As we continue to recover and rebuild locally from the impact of the pandemic, be mindful that offensive speech, non-inclusive and inequitable business practices, can be catalysts for a movement such as the Montgomery Bus Boycott, which would further hinder growth and revitalization and most importantly cause undue strain and tension among the community. The bottom line is, we will shop where we are wanted, so hopefully that is at every business.

Pennsylvania (January 14, 2022) - Shenango Valley Urban League, Inc. President/CEO, Dr. Erin Houston issued the following statement on the life and legacy of Dr. Martin Luther King, Jr.:


The phrase “let me rest my eyes” is often said when one is tired or needs to take a break. In the face of injustice, it is not the time for rest, it is the time to press. “This is not time to engage in the luxury of cooling off or to take the tranquilizing drug of gradualism” stated Dr. Martin Luther King, Jr. in his 1963 I Have a Dream Speech. Something so simple and necessary as getting rest comes at a cost. Unfortunately, we, the black community, cannot afford the luxury of rest right now even though it may be free. In our private moments we can dream like Dr. King that one day the justice system can truly become an equal system that is not automatically the birthplace of family separation or the resting place of freedom for black men. It is time to turn our dreams into reality. We can work now and rest later.

Many civil rights leaders and activists including Dr. King worked tirelessly fighting for people of all races, creeds, and nationalities in the fight for social justice until they reached their eternal resting place.
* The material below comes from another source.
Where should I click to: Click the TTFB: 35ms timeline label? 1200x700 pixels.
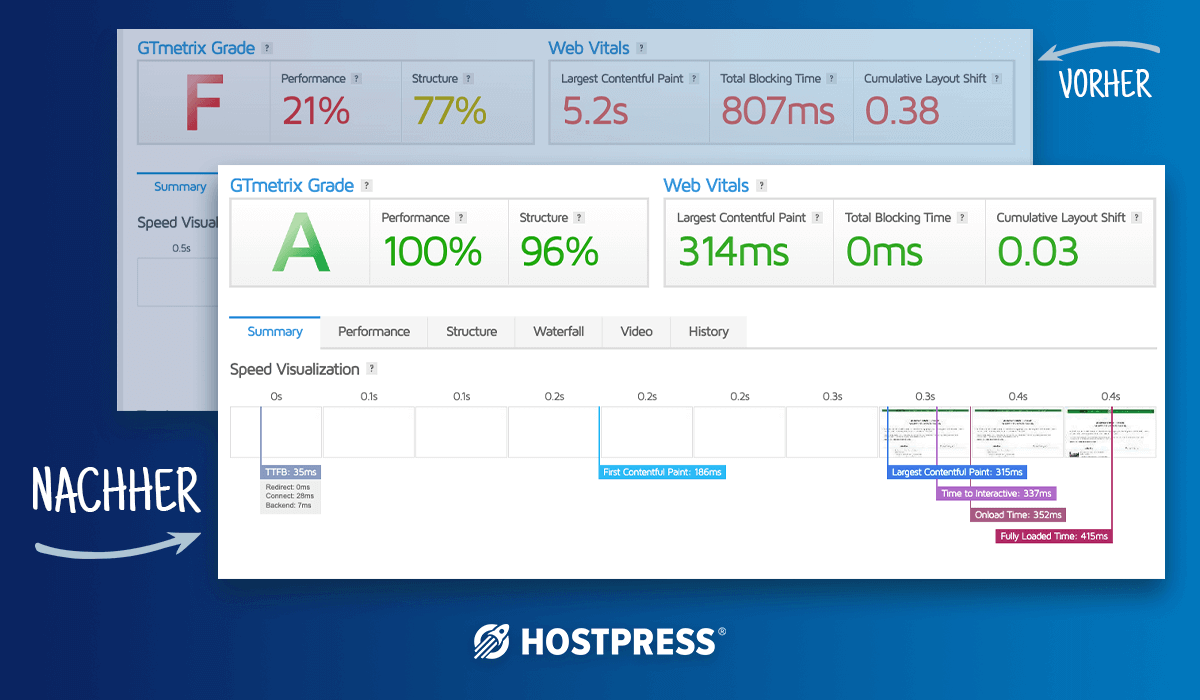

It is important that we continue the work of those civil rights leaders so that we do not become content or satisfied with only accepting a portion of fairness and justice but get used to expecting and demanding the whole. While we may applaud the guilty verdicts in the Ahmaud Arbery and George Floyd cases, let’s be clear that we are not satisfied until the complete victory is won and that is a fair and equal justice system for all, regardless of race. Although fighting for civil rights may seem like a continuous uphill battle, Dr. King reminds us that, “… we are not satisfied and we will not be satisfied until justice rolls down like waters and righteousness like a mighty stream.” We look forward to the day we can bask in water of the stream that Dr. King so vividly spoke of. Until then, it is important to press forward, lifting each other up and encouraging those who grow weary along the way as the implications for settling for a portion of justice and not the whole are far too great.